The other night, I was working at the Activ8 club as a dancer for the evening (yeah, I signed on to model, but there hasn't been any modelling work since the tattoo shoot). Not everything is yet set up at the club, and there are no tip jars for hosts and dancers. Yaeh pulled out her own tip jar. I didn't have one. Whine whine. Illya, sweetheart that she is, gave me one. This shamed me into realizing that I could probably build my own quite easily.

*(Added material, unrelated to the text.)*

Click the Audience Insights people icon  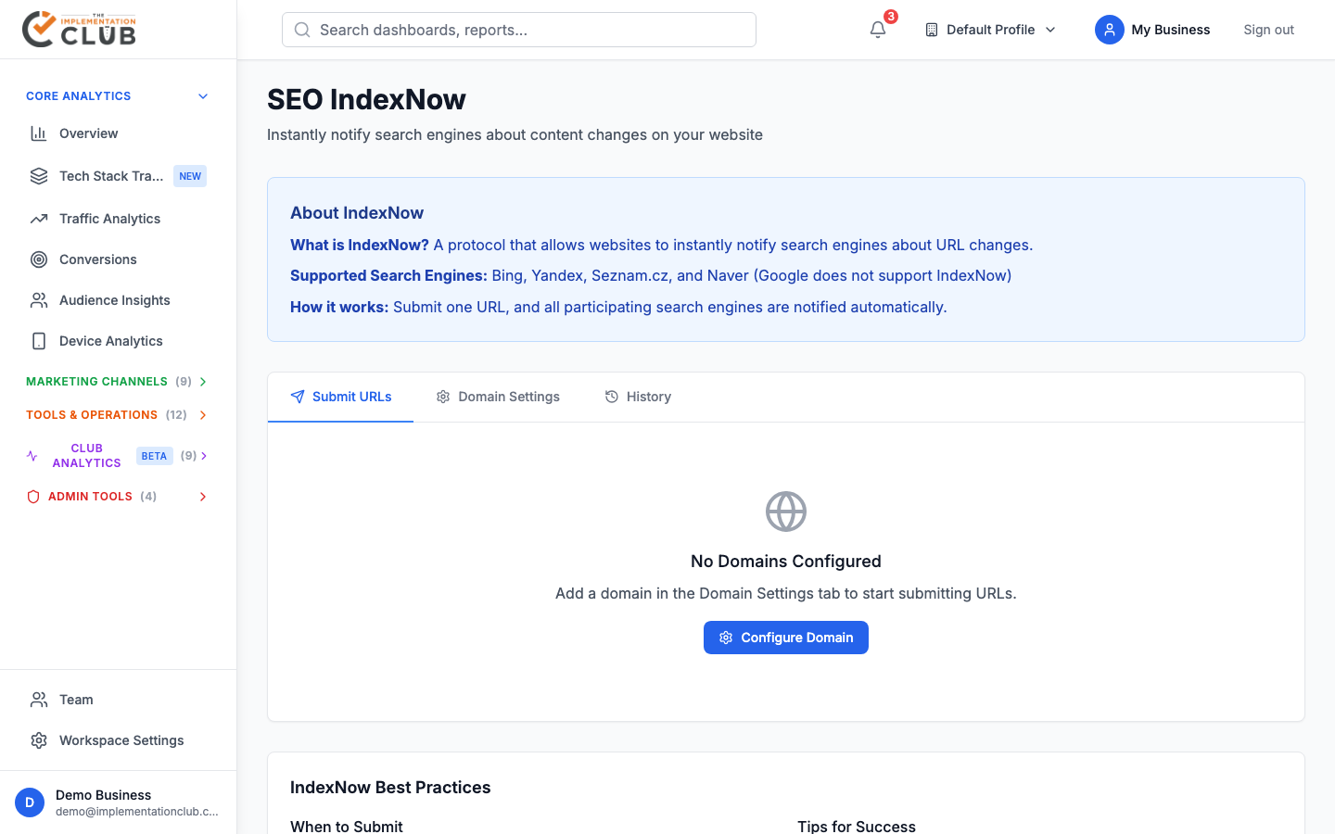click(x=39, y=300)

A tip jar isn't quite as simple as a notecard dispenser, but it's not much more difficult. It requires a couple more functions, and again I added some features. If you left click on (touch) the jar, it provides instructions on how to make a payment. Help for newbies, should any of them actually have any money to tip. And if anyone sits on the jar, it boots them off. Can't have someone obscuring my tip jar! I also put in a more effusive thank-you message for particularly large tips. Again, alt-boy did the testing.

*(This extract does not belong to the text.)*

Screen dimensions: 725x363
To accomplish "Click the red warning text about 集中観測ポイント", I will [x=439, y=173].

My latest project was spurred by reading about Chey's trouble with intruders. It's a script that finds all agents within 96 metres (maximum distance) and asks whether the agent should be ejected from the land. It's designed to give the land owner more time to ban the griefer. I don't know if it's faster than going straight to banning, but I think it probably is. This project is still in development.
These are all tiny projects. It's more difficult to design and implement larger projects, and I haven't figured out one to work on yet. However, this is a start, and I've finally done something more useful than determine the height of an avatar.
I might get distracted from further scripting by something I want to use the tip jar for—DJing. My friend ComradeX showed me the ropes, so now I need to rip a bunch of music onto my computer, where it does not currently live. Then maybe someone will let Véronique's Vault come to life. If that happens, don't expect any between-song patter. :)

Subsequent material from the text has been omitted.